Bukankah ungkapan Raja Ali Haji dalam
”Gurindam Duabelas”, misalnya, dapat menjadi renungan kehidupan bernegara
sampai saat ini, seperti ”Betul hati kepada rakyat, tanda raja memperoleh
inayat”.
Mungkin juga ramalan Ronggowarsito tentang
masa edan mengingatkan kita untuk lebih berhati-hati dalam mengambil tindakan
di tengah kegaduhan sosial berkepanjangan.
Tindakan Negara
Tak dapat dimungkiri bahwa kesusastraan dan
kepengarangan terus berlangsung dalam pembiaran oleh negara. Jumlah komunitas
dan kelompok yang melibatkan sastra tak bisa dihitung dengan jari tangan.
Contohnya deklarasi hari puisi yang minim dana, sementara Pertemuan Pengarang
Indonesia (PPI) memperoleh biaya dari Kementerian Pendidikan dan Kebudayaan.
Sebenarnya, yang lebih diperlukan adalah
bagaimana negara menempatkan sastra sebagai bagian dari pembangunan. Secara
sederhana, hal ini dapat diterjemahkan dengan bagaimana melaksanakan program
kesusastraan sebagai tanggung jawab negara secara berkelanjutan.
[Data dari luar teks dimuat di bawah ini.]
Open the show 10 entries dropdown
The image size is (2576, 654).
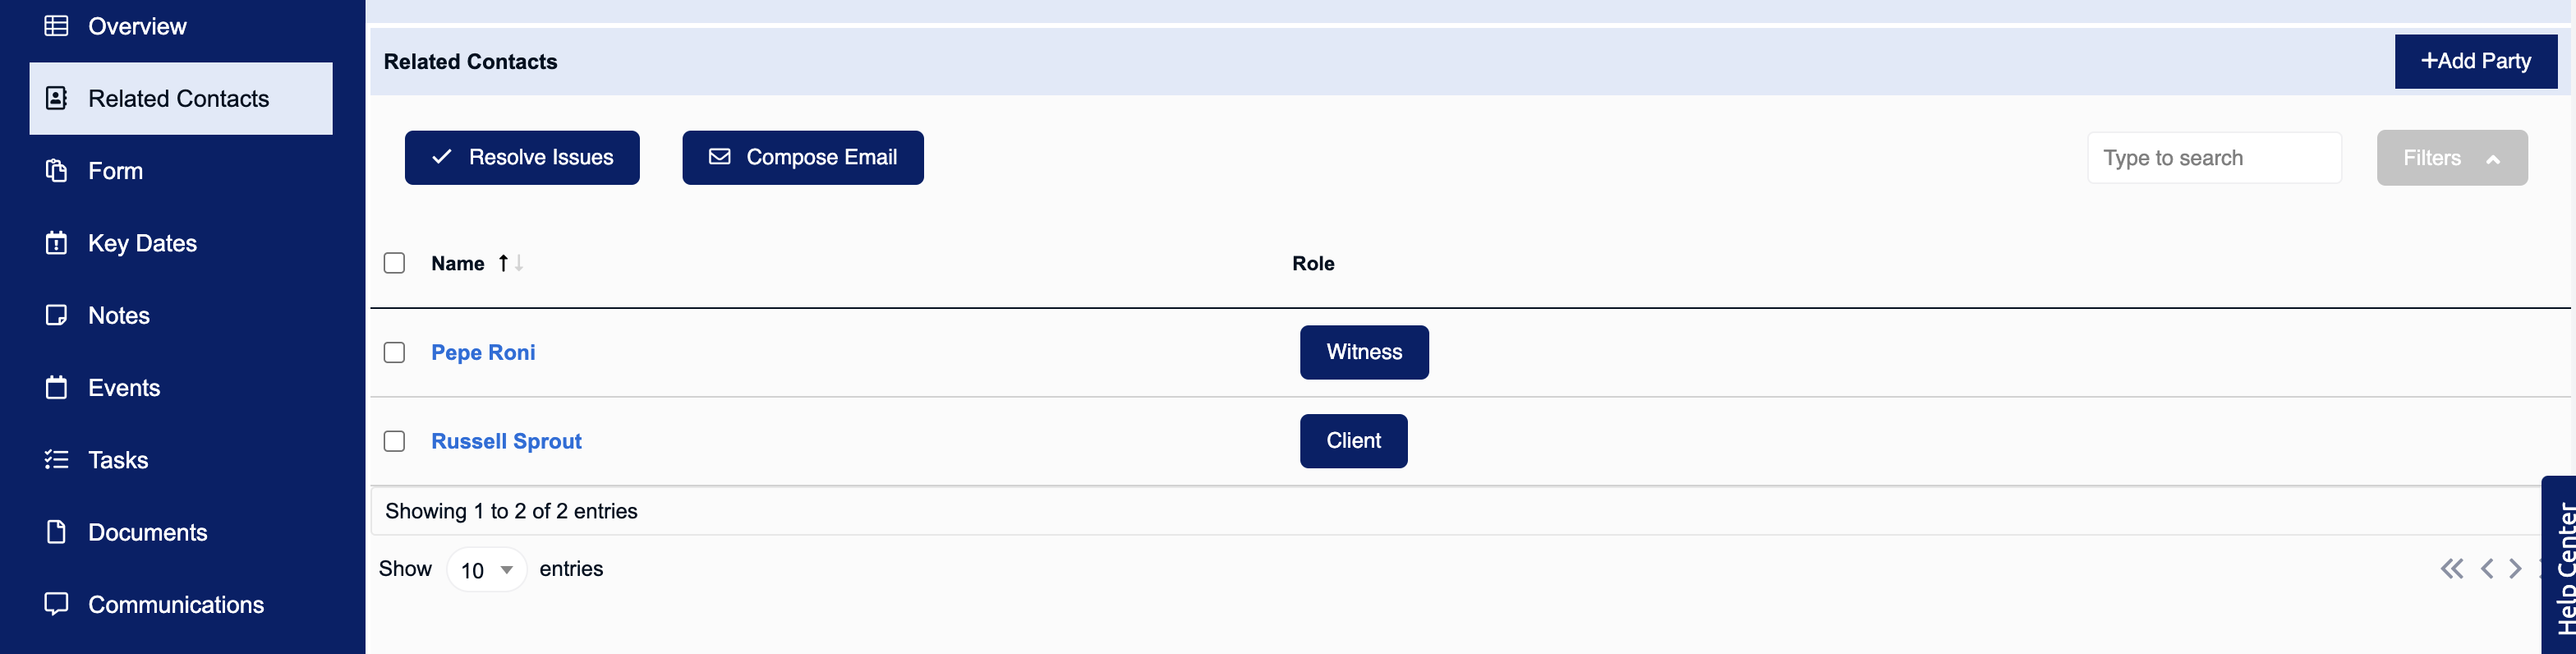point(486,570)
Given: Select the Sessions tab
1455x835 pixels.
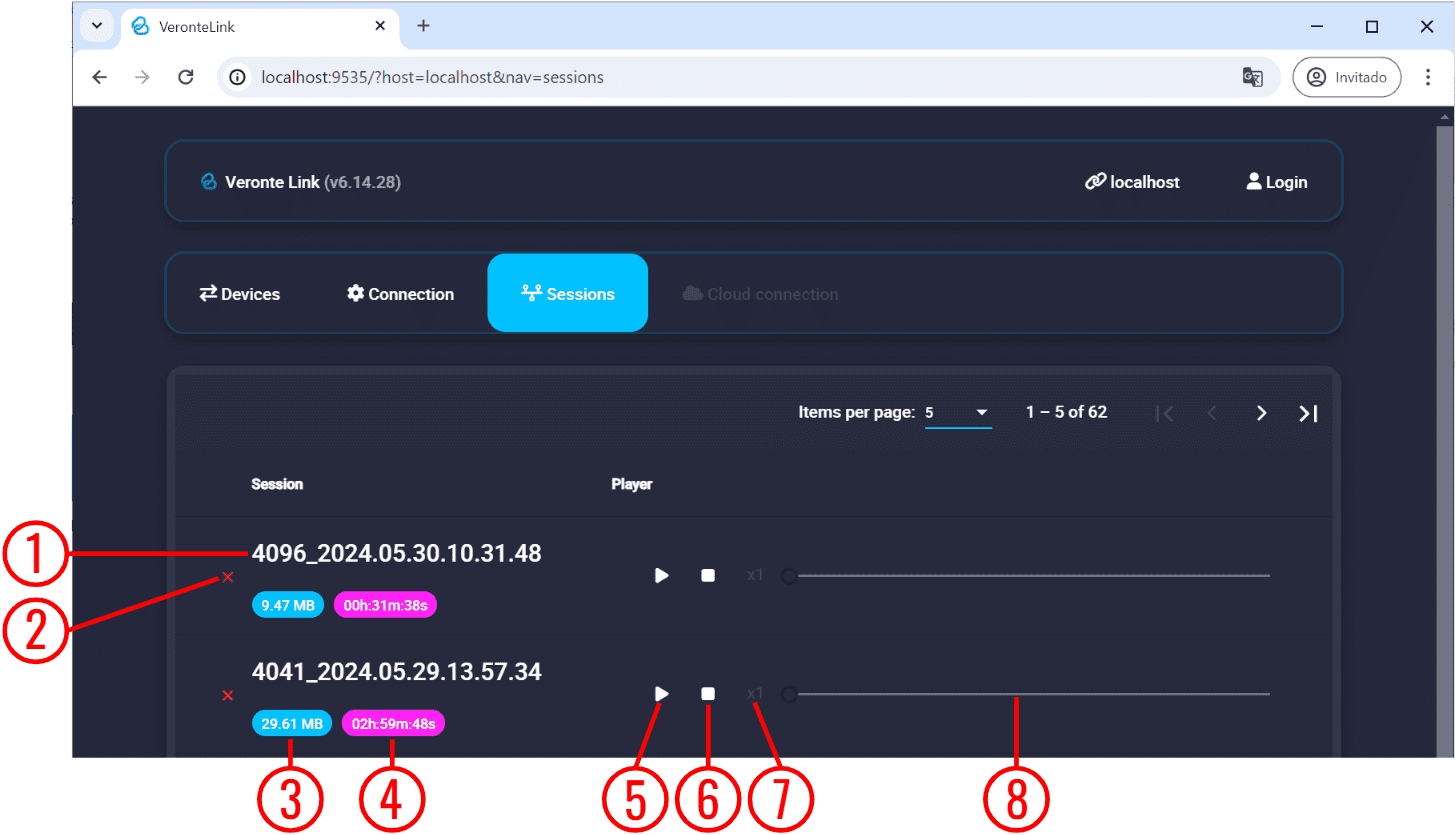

Dengan demikian, pembangunan kesusastraan
dapat dievaluasi dan memiliki landasan yuridis formal. Jadi, pendekatannya
bukan berdasarkan ”selagi ingat” dan suka atau tidak suka pada suatu situasi
dengan pribadi-pribadi tertentu. Terlebih lagi, gerakan sastra tentu saja
tidak sekadar bagaimana menghabiskan anggaran yang kebetulan memang tersisa.
Oleh karena itulah diperlukan seperangkat
ketentuan, misalnya undang-undang yang berpihak pada hakikat kesusastraan.
Arahnya jelas, yakni pemuliaan terhadap manusia sebagai warga negara yang
berimplementasi pada perlakuan yang lebih baik dan penuh penghargaan terhadap
sastrawan dan karyanya. Maka, penciptaan situasi berkesusastraan seperti
penyelenggaraan berbagai kegiatan sastra, termasuk upaya penerjemahan,
menjadi sesuatu yang niscaya bagi negara.
Patut diakui, tidak begitu mudah mewujudkan
hal di atas. Jaringan sastrawan yang sederhana—tidak seperti halnya dengan
film yang memiliki sinergi produser dan distributor jalin-menjalin—barangkali
belum memiliki energi untuk mengantarkannya sampai ke sidang-sidang di
Senayan. Tak pelak lagi, sastrawan harus bersatu padu untuk ini semua sebab
perubahan yang benar adalah sesuatu yang datang dari dalam diri sendiri.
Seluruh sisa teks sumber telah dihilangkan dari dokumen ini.